◆ 課題 ◆
脳梗塞の後遺症についての文章のうち、「だから、心身ともに深く傷つき」から「きたい。経済的に自立したい。」までの部分を、「ジョギング」を「水泳」に置き換えて書き直してください。「きたい。経済的に自立したい。」の部分も含めます。

◆ 本文抜粋 ◆
%%
迷った時、選択をするのは自分

出口のない暗闇の中にいました。どうしたいのか、自分の心に問いかけても答えは見つかりません。脳梗塞の後遺症とはそういうものです。

どうしたいの?その問いかけほど残酷なことはありません。

それは自分だけに許される行為。自分だからできること。自分にしかできないこと。

元通りに戻るのか?戻らないのか? いつ戻るのか? どうすれば戻るのか?

この当たり前の疑問に答えられる人間はどこにもいません。

だから、心身ともに深く傷つき生きることが苦しいのです。今までできた当たり前のことができない。頭では理解しているからなおさら辛いのです。だから、やさしくされればされるほど卑屈になってしまう。自分はこんな情けをかけられるほど惨めな人間なのかと。

このリハビリを何ヶ月続ければ元通りになるとわかっていれば、前向きに考えることできます。でもどこにもそんなデータは存在しません。

これでよし!とするボーダーラインはひとによってまちまちです。人様に迷惑をかけないで日常生活が送れるようになれればと思うひと、趣味のジョギングを再びできるようになりたいひと、文字がスラスラ書けるようになりたいひと、

包丁を握って料理がテキパキとできるようになりたいひと、そして、多くは仕事に復帰したいと願っているのではないでしょうか。元いた部署でプロジェクトを成功させたい、仲間と一緒に働きたい。経済的に自立したい。
%%
データ記録:
%%
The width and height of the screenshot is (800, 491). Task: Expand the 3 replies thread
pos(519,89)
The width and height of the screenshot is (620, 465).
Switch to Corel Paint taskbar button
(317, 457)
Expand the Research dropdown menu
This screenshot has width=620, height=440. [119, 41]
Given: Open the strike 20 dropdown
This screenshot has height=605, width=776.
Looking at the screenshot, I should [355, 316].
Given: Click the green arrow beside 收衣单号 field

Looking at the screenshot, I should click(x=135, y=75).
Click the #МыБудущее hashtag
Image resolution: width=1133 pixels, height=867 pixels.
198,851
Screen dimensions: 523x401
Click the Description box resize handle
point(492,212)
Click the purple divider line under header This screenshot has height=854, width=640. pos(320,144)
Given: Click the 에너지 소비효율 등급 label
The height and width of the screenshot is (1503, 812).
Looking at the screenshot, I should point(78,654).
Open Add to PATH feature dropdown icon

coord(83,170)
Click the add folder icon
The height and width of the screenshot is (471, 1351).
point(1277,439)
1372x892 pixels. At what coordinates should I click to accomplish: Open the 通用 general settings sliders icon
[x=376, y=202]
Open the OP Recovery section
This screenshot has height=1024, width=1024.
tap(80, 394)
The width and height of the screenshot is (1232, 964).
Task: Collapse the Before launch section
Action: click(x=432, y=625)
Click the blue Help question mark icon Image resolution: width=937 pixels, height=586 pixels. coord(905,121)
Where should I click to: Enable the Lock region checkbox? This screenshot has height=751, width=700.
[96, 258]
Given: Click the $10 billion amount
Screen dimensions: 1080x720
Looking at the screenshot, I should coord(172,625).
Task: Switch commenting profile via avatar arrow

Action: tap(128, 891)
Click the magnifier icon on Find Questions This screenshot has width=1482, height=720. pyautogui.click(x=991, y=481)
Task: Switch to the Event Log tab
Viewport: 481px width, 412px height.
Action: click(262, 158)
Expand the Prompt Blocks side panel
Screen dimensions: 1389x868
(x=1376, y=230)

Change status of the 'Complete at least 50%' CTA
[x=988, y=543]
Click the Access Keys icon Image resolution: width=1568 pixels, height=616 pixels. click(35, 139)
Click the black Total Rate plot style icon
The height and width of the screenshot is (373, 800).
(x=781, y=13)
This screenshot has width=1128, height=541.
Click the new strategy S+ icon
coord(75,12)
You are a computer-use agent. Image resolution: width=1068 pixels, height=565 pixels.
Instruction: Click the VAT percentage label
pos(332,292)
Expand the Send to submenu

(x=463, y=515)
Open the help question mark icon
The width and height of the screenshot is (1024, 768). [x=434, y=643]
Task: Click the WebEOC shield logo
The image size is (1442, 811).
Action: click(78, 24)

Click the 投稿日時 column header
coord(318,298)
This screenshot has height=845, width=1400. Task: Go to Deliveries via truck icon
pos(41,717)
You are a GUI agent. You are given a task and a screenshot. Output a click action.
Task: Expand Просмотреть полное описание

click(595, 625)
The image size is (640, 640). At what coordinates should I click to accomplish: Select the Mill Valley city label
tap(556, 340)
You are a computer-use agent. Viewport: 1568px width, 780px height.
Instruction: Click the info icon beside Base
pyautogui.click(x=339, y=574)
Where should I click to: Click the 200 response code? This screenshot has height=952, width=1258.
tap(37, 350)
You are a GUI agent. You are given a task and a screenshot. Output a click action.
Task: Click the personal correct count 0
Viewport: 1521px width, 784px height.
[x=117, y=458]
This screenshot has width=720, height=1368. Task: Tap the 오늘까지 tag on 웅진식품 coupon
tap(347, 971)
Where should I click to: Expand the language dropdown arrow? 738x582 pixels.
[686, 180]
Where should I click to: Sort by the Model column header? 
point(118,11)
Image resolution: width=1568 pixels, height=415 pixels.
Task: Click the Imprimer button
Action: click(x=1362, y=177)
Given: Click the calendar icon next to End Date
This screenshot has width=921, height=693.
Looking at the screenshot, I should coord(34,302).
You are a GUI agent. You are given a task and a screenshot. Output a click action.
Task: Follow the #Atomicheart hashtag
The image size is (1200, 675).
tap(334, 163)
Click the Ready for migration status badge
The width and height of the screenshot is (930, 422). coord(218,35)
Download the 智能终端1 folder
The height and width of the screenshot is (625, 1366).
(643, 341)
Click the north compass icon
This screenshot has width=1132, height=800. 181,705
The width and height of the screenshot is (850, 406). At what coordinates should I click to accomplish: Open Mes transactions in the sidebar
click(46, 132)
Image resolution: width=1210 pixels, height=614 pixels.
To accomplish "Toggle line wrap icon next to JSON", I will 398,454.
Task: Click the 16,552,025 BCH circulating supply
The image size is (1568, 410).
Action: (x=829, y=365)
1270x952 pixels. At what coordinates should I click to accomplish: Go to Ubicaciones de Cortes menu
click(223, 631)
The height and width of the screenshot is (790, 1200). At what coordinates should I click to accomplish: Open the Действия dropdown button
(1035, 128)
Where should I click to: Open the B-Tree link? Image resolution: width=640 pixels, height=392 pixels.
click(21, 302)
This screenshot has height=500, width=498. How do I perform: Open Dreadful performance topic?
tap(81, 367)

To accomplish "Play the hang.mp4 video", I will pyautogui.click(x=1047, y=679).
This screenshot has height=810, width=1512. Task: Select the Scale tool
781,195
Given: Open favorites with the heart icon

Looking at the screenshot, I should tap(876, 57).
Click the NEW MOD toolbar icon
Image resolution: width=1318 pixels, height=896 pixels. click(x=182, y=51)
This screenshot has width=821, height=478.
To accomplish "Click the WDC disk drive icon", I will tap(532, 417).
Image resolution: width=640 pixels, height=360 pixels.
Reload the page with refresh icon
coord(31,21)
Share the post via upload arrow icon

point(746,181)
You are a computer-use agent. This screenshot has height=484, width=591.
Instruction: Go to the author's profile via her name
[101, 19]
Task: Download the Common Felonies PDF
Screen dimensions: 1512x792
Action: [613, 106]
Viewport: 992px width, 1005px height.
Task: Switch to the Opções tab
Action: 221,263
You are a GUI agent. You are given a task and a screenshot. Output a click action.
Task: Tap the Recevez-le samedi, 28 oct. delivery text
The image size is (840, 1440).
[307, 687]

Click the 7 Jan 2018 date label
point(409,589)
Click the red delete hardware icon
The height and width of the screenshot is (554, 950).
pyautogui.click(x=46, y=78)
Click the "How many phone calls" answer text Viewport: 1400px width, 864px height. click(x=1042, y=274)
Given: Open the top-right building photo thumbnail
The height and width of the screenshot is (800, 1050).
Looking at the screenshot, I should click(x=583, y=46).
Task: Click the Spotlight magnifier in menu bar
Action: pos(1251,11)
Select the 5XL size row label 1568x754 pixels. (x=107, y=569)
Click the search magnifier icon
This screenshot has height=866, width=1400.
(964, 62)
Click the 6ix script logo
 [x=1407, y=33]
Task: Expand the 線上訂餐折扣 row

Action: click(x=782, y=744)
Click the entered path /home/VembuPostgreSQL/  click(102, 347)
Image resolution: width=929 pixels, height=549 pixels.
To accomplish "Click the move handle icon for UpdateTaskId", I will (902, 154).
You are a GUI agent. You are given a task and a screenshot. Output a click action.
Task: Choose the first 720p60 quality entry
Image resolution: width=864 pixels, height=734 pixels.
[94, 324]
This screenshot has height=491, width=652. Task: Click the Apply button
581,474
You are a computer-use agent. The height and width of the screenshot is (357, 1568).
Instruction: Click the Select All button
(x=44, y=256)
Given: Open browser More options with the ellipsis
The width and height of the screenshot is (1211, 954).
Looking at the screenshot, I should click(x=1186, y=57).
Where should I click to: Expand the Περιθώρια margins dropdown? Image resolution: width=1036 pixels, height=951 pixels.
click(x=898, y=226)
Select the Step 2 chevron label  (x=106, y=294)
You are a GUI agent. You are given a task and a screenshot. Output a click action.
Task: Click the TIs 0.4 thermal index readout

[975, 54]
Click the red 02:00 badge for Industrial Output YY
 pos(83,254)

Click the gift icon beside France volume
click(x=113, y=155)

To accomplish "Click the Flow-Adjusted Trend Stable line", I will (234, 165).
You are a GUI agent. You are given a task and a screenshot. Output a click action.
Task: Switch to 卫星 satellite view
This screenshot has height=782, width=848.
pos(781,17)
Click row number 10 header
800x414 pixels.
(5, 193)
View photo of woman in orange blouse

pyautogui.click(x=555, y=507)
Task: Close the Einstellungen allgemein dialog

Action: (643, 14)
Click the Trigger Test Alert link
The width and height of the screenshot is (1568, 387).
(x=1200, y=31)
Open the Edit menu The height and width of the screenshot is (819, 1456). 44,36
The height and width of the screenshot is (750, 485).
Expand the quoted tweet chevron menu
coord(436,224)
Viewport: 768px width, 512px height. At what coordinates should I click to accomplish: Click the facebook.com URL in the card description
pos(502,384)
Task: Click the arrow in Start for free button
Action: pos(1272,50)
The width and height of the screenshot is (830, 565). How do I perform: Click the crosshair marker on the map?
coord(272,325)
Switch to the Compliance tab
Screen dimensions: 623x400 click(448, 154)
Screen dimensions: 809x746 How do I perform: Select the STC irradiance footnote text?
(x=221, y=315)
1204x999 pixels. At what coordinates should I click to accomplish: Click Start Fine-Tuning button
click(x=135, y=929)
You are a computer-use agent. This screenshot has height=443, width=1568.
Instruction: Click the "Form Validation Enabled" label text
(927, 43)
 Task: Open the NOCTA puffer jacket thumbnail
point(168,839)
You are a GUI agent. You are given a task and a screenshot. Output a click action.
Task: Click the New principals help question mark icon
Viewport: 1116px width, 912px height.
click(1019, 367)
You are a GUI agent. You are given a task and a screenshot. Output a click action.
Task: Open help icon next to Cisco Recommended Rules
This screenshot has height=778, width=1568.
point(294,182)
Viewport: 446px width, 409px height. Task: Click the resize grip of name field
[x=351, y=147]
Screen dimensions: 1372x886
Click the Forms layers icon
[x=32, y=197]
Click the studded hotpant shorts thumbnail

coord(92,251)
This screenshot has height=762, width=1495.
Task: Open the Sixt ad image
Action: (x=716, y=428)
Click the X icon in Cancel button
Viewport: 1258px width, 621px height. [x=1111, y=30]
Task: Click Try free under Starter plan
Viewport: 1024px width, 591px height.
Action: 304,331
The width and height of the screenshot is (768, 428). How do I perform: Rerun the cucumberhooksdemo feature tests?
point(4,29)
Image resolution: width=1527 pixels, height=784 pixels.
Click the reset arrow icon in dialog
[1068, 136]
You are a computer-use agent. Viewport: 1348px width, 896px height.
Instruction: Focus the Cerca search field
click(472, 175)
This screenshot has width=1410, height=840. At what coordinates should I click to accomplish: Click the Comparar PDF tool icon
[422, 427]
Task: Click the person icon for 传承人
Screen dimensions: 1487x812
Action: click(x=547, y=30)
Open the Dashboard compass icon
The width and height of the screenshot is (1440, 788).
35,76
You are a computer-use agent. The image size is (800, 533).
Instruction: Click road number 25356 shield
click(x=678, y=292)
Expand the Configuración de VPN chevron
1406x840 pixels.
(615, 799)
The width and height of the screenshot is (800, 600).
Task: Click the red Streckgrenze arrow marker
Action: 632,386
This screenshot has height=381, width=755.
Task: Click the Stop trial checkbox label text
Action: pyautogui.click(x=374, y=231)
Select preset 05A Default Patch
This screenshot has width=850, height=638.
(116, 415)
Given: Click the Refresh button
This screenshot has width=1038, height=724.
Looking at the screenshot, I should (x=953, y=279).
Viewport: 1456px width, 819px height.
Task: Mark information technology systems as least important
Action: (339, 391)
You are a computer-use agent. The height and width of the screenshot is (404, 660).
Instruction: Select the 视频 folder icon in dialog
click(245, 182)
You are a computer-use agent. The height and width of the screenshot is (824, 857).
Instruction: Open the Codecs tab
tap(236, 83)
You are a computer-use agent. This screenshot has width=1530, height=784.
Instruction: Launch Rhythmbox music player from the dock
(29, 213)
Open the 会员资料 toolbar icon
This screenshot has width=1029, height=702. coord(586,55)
%%
◆ 解答 ◆
だから、心身ともに深く傷つき生きることが苦しいのです。今までできた当たり前のことができない。頭では理解しているからなおさら辛いのです。だから、やさしくされればされるほど卑屈になってしまう。自分はこんな情けをかけられるほど惨めな人間なのかと。

このリハビリを何ヶ月続ければ元通りになるとわかっていれば、前向きに考えることできます。でもどこにもそんなデータは存在しません。

これでよし!とするボーダーラインはひとによってまちまちです。人様に迷惑をかけないで日常生活が送れるようになれればと思うひと、趣味の水泳を再びできるようになりたいひと、文字がスラスラ書けるようになりたいひと、

包丁を握って料理がテキパキとできるようになりたいひと、そして、多くは仕事に復帰したいと願っているのではないでしょうか。元いた部署でプロジェクトを成功させたい、仲間と一緒に働きたい。経済的に自立したい。